Sunday 5 September 2010

Father of the Bride; Nacho Libre



Father of the Bride

Father of the Bride is a pleasant enough family comedy featuring Steve Martin as a father anxious about his daughter’s imminent marriage. A remake of the 1950 Spencer Tracy original, the comedy comes mainly from slapstick, Martin’s shock at the expense of having a wedding and the wealth of his new in-laws to be, and Martin Short in a scene-stealing role as the wedding planner with a faux European accent that’s so garbled it makes John Cleese’s version of French in the Holy Grail seem like an exercise in restraint.
The film pootles along pleasantly enough, although suffering from the same curse of American films and TV of the time (1991) in that it still seems stuck in the previous decade. Martin is fine but limited in his role meaning that his wry reactions are less acidic than LA Story, he’s cruising when compare to his best work but it’s not as bad as the rut he’s found himself confined to more recently as family comedies somehow dumb down and rely on OTT gags and mugging with less of the warmth and half-decent characterisation on display here.
Still, the film is all safe pastel-shades and upper middle-class wealth that is missing the kind of anarchic spark that fuelled the previous year’s Home Alone (itself a kind of counterpoint to Martin’s earlier Parenthood). Macauley Culkin’s brother Kieran, more recently shining as Scott Pilgrim’s gay roommate, plays a supporting role here as Martin’s young son and turns in a similar cutesy, knowing performance as that of his brother.




Nacho Libre

I found Nacho Libre so desperately unfunny that I had to stop watching.
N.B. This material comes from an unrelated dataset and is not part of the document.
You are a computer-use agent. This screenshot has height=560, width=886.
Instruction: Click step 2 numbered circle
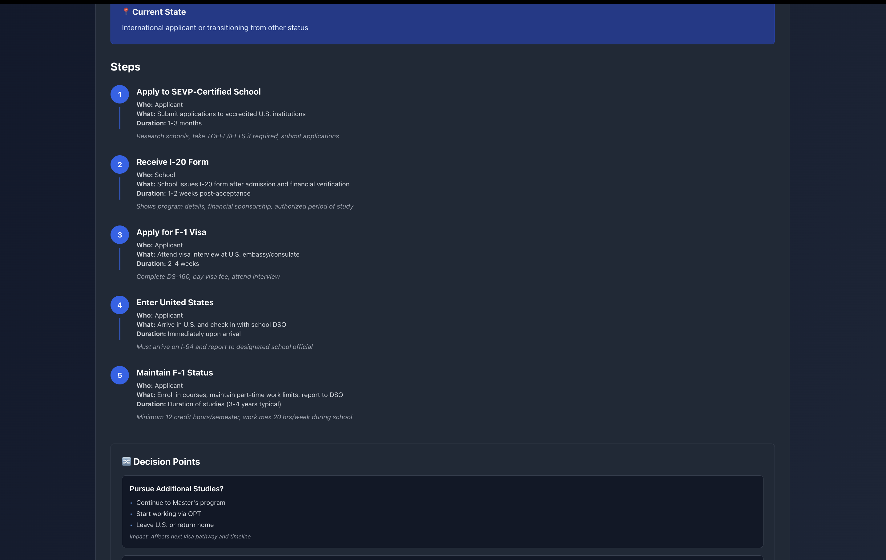120,165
I don’t know if it would have been the first film I’d walked out on had a seen it in the cinema but I was quite happy to switch off during a mid-afternoon weekend TV screening. The joke is that Jack Black is a priest in training at an orphanage in Mexico who is slightly less than serious, he is treated badly by the other priests and so decides to go undercover as a luchador (masked wrestler) - Nacho Libre. He’s also inspired by the introduction of a young, pretty nun to the orphanage, so he sets out to impress her by secretly earning money wrestling to buy better food for the orphans.
Director Jared Hess achieved fame with geek-tastic Napoleon Dynamite, but while the skewed slacker humour still just about clung to a realistic setting, his next feature is larger than life with Black in his more common Tenacious D ego-mode than the comparatively measured performances of the likes of Margot at the Wedding. The problem is, Black only shines in films that are half-decent in the first place, but aside from the setting most of the ideas in Nacho Libre are tired. Maybe it picked up for a giddy climax in the last twenty minutes but I very much doubt it.

1 comments:

Alex said...

Nacho Libre is one of the worst films I have every seen, almost as bad as Sex in the City 2! I'm glad you agree as my friends were hyping it up somewhat for some strange reason :/.